[DOCUMENT PASSAGE]
══════
July 24, 1992|DOUGLAS FRANTZ and MURRAY WAAS | SPECIAL TO THE TIMES

WASHINGTON — In September of 1990, Customs Service agents padlocked the doors of an Iraqi front company in a Cleveland suburb and, in response to a presidential order, froze its $2 million in assets.

Customs Commissioner Carol Hallett said the action against Matrix Churchill Corp. came after agents learned that Iraq, which had invaded Kuwait one month earlier, had bought the firm "for the specific purpose of illegally acquiring critical weapons technology."

But, unknown to Customs officials, government intelligence agencies had been aware of Matrix Churchill's role in Baghdad's arms procurement network for more than a year and had warned Bush Administration policy-makers, according to newly obtained documents and sources interviewed by The Times.

The Administration, however, allowed Matrix Churchill to continue operations, in keeping with President Bush's decision to try to influence Iraqi President Saddam Hussein through favorable policy on high-tech exports and economic incentives.

Administration officials maintain that any military assistance to Iraq was an inadvertent consequence of the attempt to moderate Iraqi actions. They said that they were unaware of the extent of the network's operations in this country and that top officials were distracted by other foreign policy concerns.

But Rep. Henry B. Gonzalez (D-Tex.), whose House Banking, Finance and Urban Affairs Committee has been investigating Matrix Churchill and the Administration's policies toward Iraq, said: "The Administration knew a great deal about Saddam Hussein's military procurement program and made a conscious decision to tolerate it, and in many cases facilitated the effort."

As early as June, 1989, a top-secret U.S. intelligence report had identified Matrix Churchill's British parent company as a key component of the Iraqi network, according to a newly disclosed document.

And two months later, Defense Department analysts discovered that the Cleveland operation had funneled tens of millions of dollars worth of U.S. technology to Iraq's nuclear weapons and ballistic missile programs, according to sources.
══════
[WHAT IS NEEDED] In the article about Matrix Churchill, how much in assets did Customs Service agents freeze in September 1990?

[STORED DATA]
══════
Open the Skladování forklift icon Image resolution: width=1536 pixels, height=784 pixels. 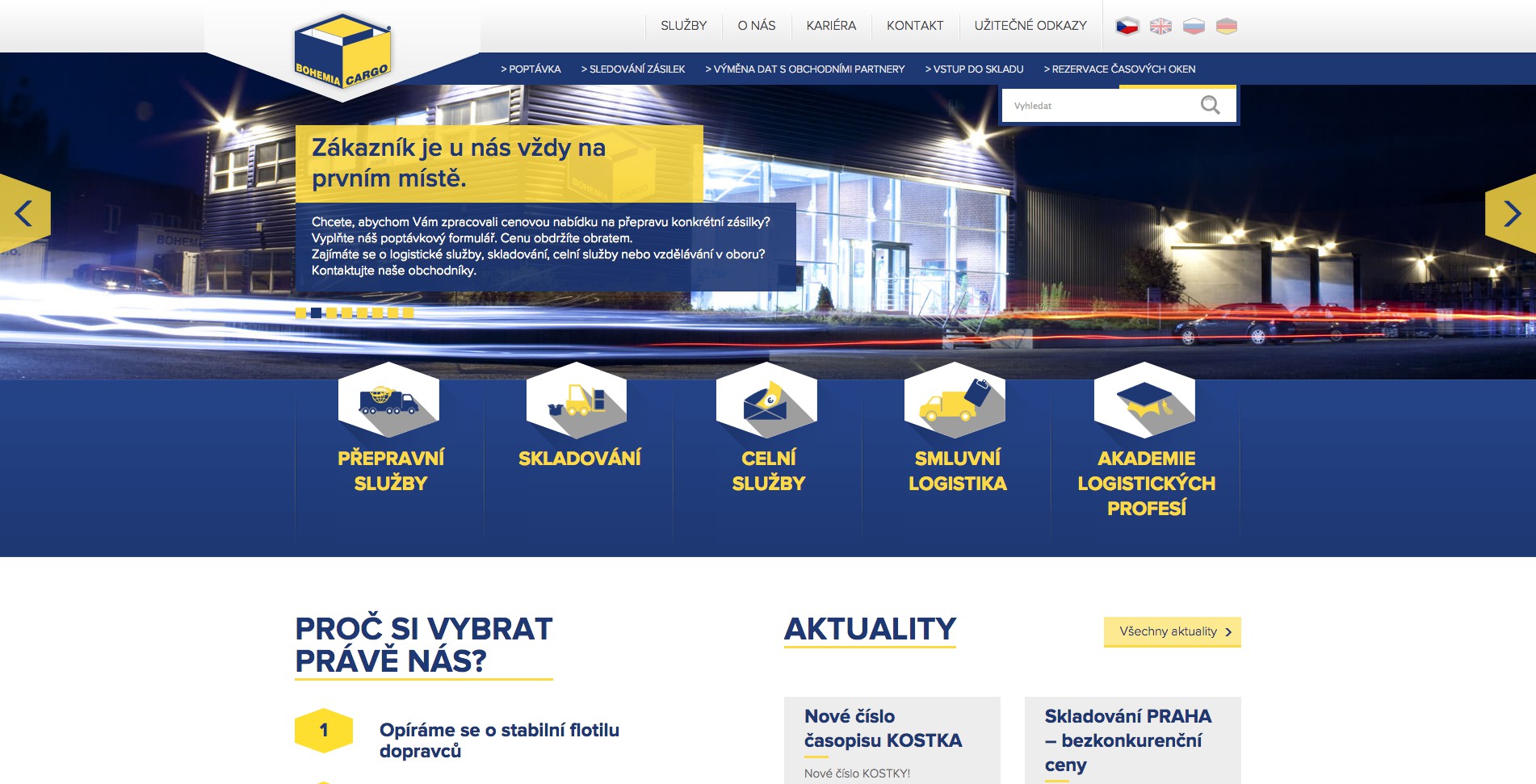click(577, 400)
══════
[RESPONSE] $2 million